» Exercise objective:
Give again, word for word, the line holding "Image resolution: width=200" and every line after it through the end of the data below. Omit pictures.
--------------------------------------------------
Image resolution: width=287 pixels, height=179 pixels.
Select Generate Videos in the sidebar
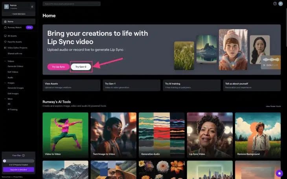coord(16,66)
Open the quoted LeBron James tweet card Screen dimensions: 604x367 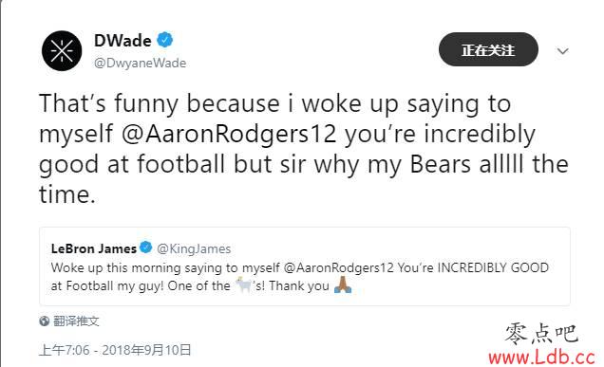click(x=305, y=266)
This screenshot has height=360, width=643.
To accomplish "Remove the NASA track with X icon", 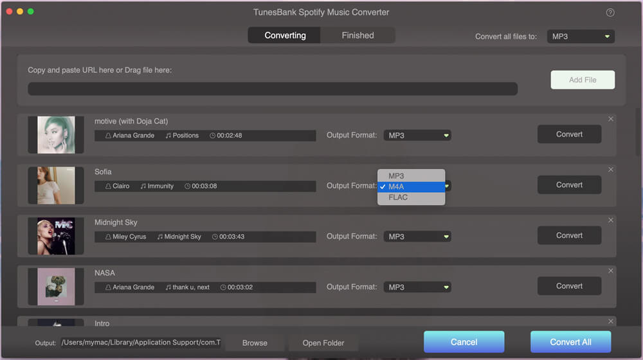I will [611, 271].
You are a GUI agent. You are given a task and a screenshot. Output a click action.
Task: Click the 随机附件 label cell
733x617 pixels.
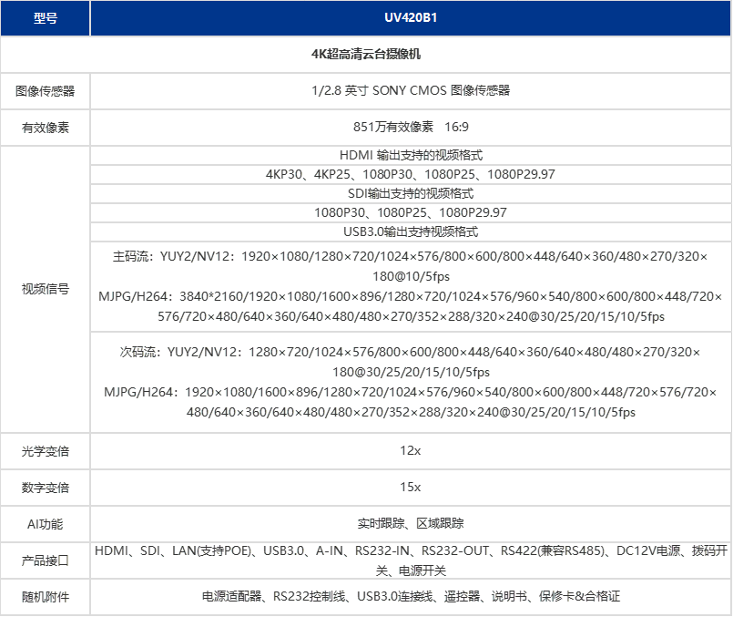tap(46, 597)
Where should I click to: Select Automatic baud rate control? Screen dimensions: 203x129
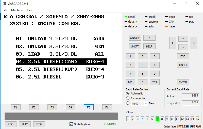(128, 93)
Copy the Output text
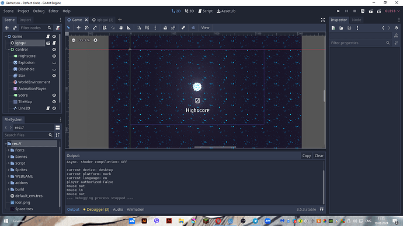403x226 pixels. point(307,156)
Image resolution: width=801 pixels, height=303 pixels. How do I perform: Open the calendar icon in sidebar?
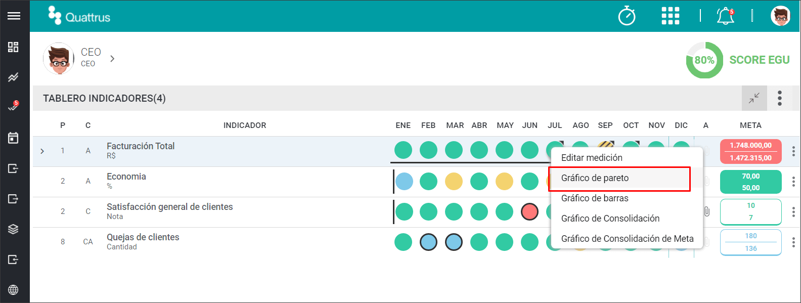13,138
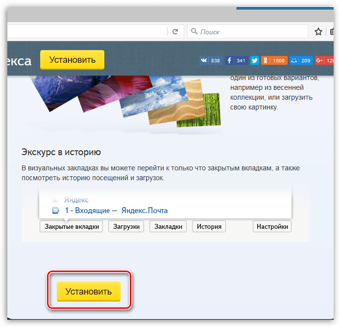
Task: Open the Закрытые вкладки tab
Action: pyautogui.click(x=72, y=226)
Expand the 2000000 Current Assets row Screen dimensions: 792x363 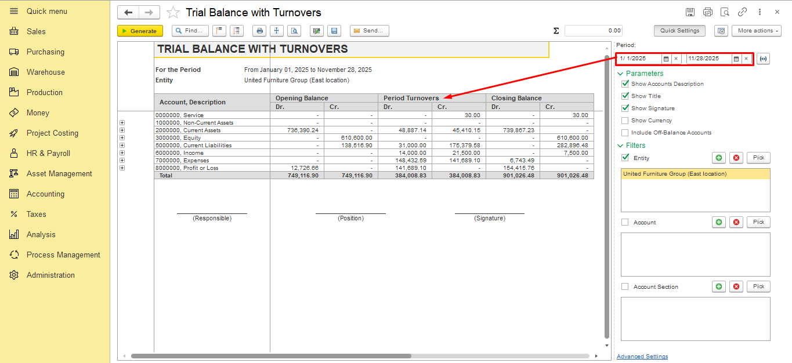pyautogui.click(x=122, y=130)
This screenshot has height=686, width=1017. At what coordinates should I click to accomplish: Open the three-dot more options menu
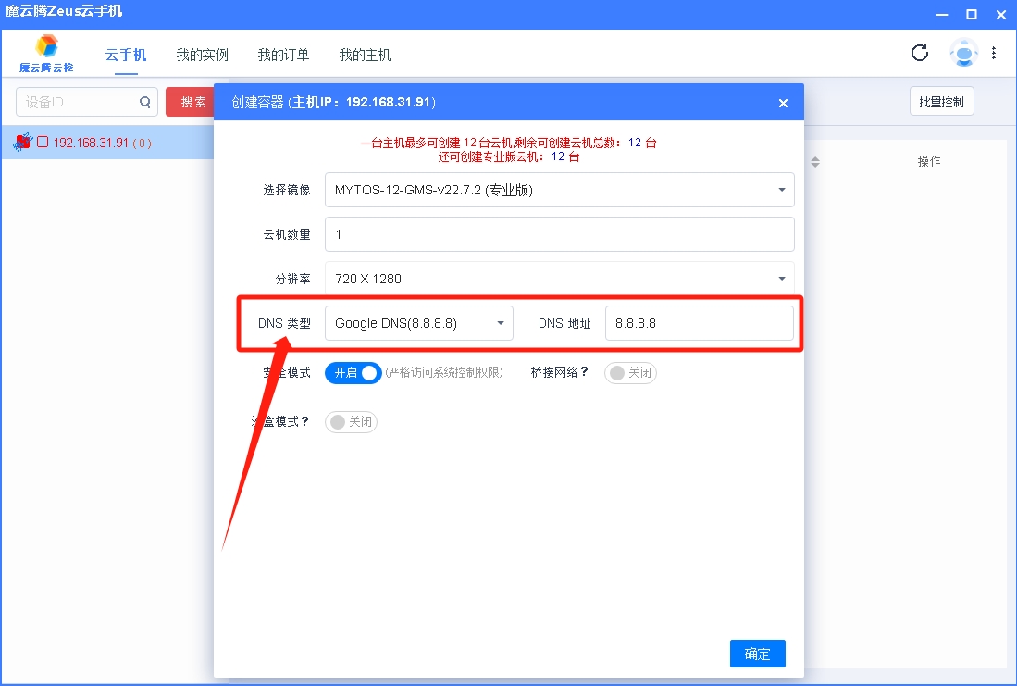tap(994, 53)
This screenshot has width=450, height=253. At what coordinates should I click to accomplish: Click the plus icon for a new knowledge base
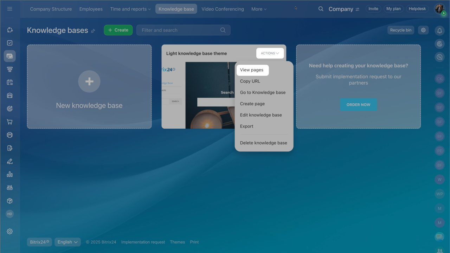(x=89, y=82)
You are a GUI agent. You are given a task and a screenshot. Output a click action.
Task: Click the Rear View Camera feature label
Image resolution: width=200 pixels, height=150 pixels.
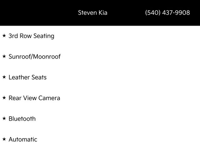[34, 98]
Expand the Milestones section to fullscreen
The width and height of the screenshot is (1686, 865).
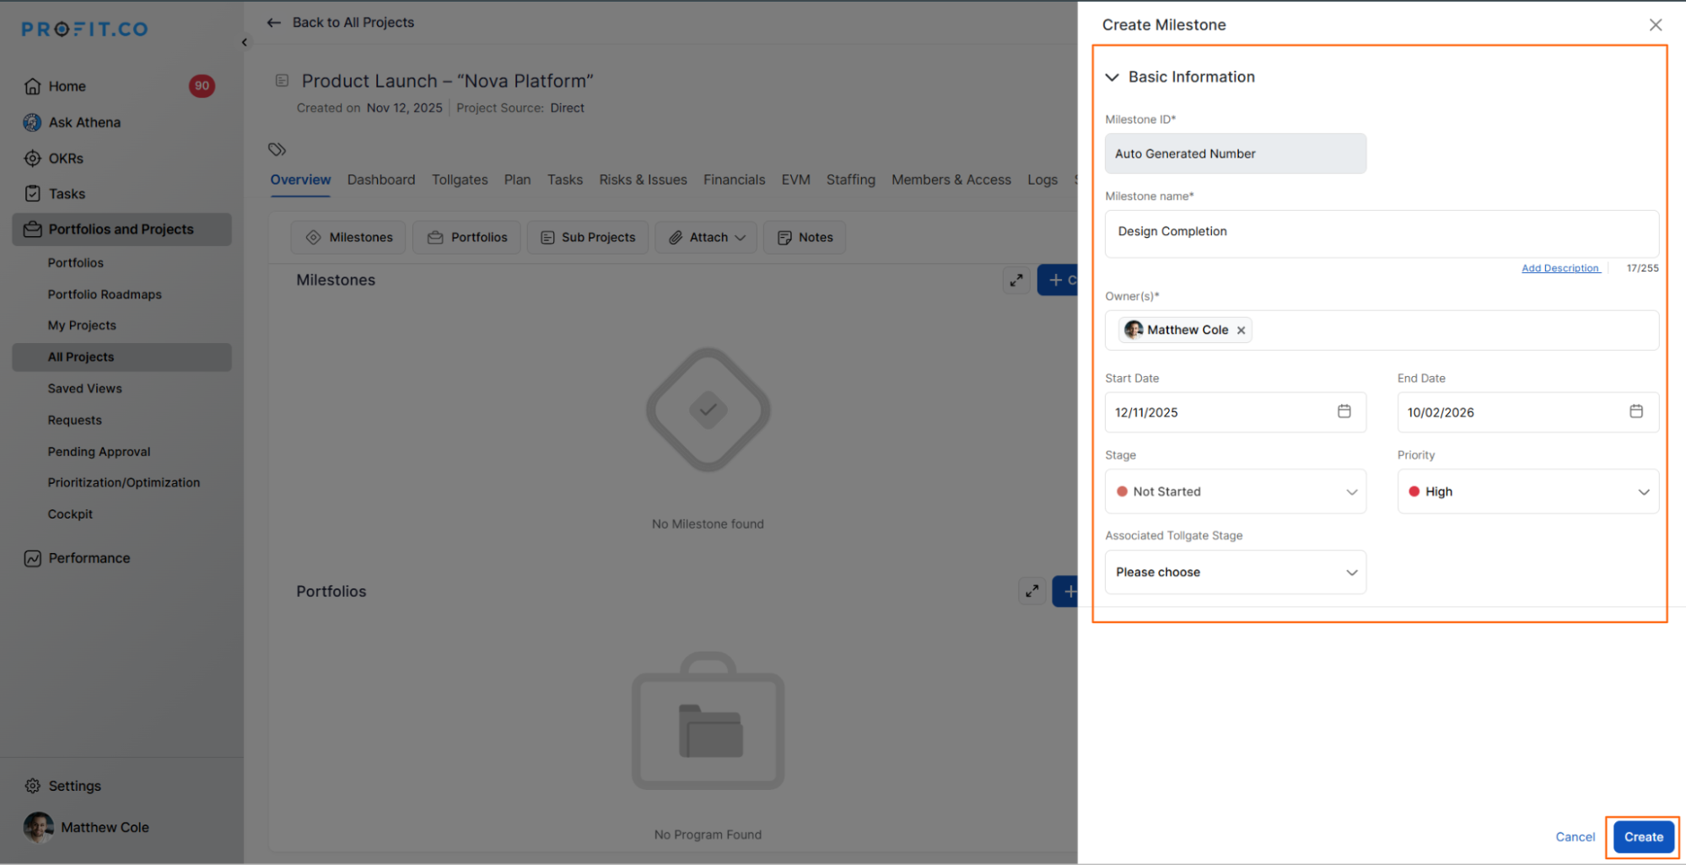(1016, 280)
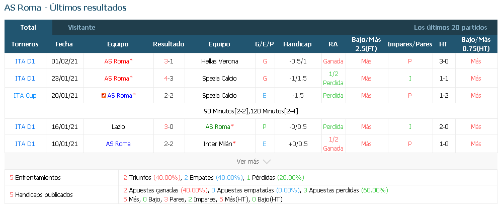Click the 90 Minutos[2-2],120 Minutos[2-4] note
502x207 pixels.
point(251,111)
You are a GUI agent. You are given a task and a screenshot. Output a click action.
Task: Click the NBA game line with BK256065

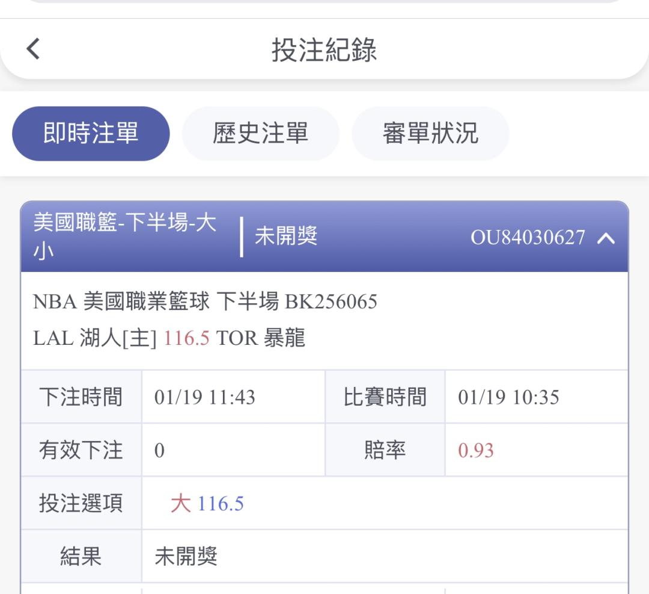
--------------------------------------------------
» Exercise response:
Image resolution: width=200 pixels, height=150 pixels.
[34, 98]
Expand the Milestones section to fullscreen
The width and height of the screenshot is (1686, 865).
(1016, 280)
Click the 90 Minutos[2-2],120 Minutos[2-4] note
502x207 pixels.
point(251,111)
You are a GUI agent. You are given a task and a screenshot. Output a click action.
Task: Click the NBA game line with BK256065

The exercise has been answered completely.